- **WHAT TO WORK ON**:
Using the data that follows, return exactly the lines from the one that contains "Task: Click the yellow line peak near 6 Dec" through the one that contains "Given: Open a new tab with the plus button", ends included.

- **RECORD EXTRACTS**:

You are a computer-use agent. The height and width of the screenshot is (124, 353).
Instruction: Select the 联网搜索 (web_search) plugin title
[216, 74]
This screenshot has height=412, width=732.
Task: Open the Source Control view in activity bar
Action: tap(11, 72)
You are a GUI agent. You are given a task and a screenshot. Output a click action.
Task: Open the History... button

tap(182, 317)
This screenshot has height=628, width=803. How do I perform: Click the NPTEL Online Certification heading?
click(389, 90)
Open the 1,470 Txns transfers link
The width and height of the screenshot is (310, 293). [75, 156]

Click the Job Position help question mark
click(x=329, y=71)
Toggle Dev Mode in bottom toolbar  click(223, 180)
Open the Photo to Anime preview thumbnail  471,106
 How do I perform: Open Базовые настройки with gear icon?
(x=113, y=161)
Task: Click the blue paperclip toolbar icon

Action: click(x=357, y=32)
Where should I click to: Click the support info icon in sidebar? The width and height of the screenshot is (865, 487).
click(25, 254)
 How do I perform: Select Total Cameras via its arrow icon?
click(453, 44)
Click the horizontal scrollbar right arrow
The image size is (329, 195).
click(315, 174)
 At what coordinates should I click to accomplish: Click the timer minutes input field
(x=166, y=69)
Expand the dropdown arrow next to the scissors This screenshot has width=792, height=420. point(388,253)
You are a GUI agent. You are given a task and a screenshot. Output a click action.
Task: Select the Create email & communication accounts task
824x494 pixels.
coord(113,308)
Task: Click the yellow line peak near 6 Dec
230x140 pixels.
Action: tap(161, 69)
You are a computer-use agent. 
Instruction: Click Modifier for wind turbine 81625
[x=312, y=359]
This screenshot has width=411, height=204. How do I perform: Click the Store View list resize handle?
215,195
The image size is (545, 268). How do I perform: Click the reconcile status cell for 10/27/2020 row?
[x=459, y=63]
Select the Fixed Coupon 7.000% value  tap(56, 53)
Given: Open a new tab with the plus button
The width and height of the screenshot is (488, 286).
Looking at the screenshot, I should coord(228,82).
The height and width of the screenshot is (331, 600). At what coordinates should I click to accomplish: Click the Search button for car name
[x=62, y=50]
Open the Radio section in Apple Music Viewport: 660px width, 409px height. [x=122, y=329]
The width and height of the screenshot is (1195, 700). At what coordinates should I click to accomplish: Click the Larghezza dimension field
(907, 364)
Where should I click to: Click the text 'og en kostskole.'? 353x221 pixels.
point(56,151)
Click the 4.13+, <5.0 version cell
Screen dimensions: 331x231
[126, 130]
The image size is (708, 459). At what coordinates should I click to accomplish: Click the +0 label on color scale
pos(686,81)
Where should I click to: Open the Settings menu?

- **TASK SOLUTION**:
Task: Click the yellow line peak near 6 Dec
230x140 pixels.
Action: tap(161, 69)
You are a computer-use agent. 
Instruction: Click Modifier for wind turbine 81625
[x=312, y=359]
This screenshot has width=411, height=204. How do I perform: Click the Store View list resize handle?
215,195
The image size is (545, 268). How do I perform: Click the reconcile status cell for 10/27/2020 row?
[x=459, y=63]
Select the Fixed Coupon 7.000% value  tap(56, 53)
Given: Open a new tab with the plus button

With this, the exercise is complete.